I've had similar experience both in coding and in non-coding research questions....

Romario77 · 2025-10-09T14:44:42 1760021082

LLMs are not good at "cycles" - when you have to go over a list and do the same action on each item.

It's like it has ADHD and forgets or gets distracted in the middle.

And the reason for that is that LLMs don't have memory and process the tokens, so as they keep going over the list the context becomes bigger with more irrelevant information and they can lose the reason they are doing what they are doing.

fwip · 2025-10-09T15:06:10 1760022370

It would be nice if the tools we usually use for LLMs had a bit more programmability. In this example, It we could imagine being able to chunk up work by processing a few items, then reverting to a previous saved LLM checkpoint of state, and repeating until the list is complete.

I imagine that the cost of saving & loading the current state must be prohibitively high for this to be a normal pattern, though.

radarsat1 · 2025-10-09T15:54:40 1760025280

Agreed. You basically want an LLM to have a tool that writes its own agent to accomplish a repetitive task. I think this is doable.

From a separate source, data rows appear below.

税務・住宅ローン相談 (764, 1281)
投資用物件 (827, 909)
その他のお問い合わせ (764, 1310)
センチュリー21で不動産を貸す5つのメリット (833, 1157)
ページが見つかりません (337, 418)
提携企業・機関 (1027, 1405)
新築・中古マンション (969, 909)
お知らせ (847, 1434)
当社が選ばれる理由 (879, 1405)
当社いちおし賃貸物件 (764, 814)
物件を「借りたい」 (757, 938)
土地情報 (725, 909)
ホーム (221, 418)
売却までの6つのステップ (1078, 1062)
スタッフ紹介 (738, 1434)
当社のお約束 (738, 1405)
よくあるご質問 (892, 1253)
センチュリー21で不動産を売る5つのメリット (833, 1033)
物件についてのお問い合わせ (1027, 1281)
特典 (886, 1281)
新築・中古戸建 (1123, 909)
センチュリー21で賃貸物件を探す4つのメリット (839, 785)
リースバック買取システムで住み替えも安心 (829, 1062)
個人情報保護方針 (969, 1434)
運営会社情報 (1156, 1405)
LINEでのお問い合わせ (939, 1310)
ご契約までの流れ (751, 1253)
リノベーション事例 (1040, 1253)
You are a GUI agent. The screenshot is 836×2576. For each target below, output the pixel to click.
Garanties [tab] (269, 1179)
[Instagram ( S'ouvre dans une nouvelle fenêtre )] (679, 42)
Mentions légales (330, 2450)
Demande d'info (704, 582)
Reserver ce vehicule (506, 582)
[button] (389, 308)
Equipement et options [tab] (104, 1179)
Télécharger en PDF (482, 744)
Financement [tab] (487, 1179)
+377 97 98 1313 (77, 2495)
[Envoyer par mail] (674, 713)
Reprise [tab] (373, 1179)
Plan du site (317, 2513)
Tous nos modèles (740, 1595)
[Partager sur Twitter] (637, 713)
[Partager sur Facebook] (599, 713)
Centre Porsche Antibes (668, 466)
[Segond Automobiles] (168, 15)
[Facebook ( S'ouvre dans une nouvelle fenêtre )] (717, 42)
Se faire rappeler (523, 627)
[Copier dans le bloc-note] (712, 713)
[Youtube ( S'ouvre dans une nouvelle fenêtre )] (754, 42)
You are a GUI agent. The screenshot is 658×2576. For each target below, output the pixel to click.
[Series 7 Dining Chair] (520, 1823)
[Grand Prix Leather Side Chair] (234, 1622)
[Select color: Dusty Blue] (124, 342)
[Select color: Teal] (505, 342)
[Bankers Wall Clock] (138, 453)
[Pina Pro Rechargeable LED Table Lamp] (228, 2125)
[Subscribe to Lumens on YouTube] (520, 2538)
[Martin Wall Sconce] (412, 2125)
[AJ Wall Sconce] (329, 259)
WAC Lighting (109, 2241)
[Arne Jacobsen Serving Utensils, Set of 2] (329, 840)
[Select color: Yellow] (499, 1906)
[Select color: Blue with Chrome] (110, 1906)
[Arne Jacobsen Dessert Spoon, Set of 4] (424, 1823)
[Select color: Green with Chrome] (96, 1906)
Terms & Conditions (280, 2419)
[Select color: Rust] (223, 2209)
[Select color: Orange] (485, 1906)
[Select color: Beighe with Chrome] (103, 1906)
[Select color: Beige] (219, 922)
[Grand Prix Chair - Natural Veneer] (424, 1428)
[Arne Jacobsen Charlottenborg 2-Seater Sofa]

steveklabnik · 2025-10-09T17:11:44 1760029904

You can already sort of do this by asking it to write a script to do the refactor. Claude sometimes suggests this on its own to me even.

But obviously sometimes larger refactors aren't easy to implement in bash.

fwip · 2025-10-09T21:15:47 1760044547

Right - and ideally, after writing the script to do the task, it could discard all the tokens involved in writing the script.

HarHarVeryFunny · 2025-10-09T20:19:23 1760041163

Right.

In a recent YouTube interview Karpathy claimed that LLMs have a lot more "working memory" than a human:

https://www.youtube.com/watch?v=hM_h0UA7upI&t=1306s

What I assume he's talking about is internal activations such as stored in KV cache that have same lifetime as tokens in the input, but this really isn't the same as "working memory" since these are tied to the input and don't change.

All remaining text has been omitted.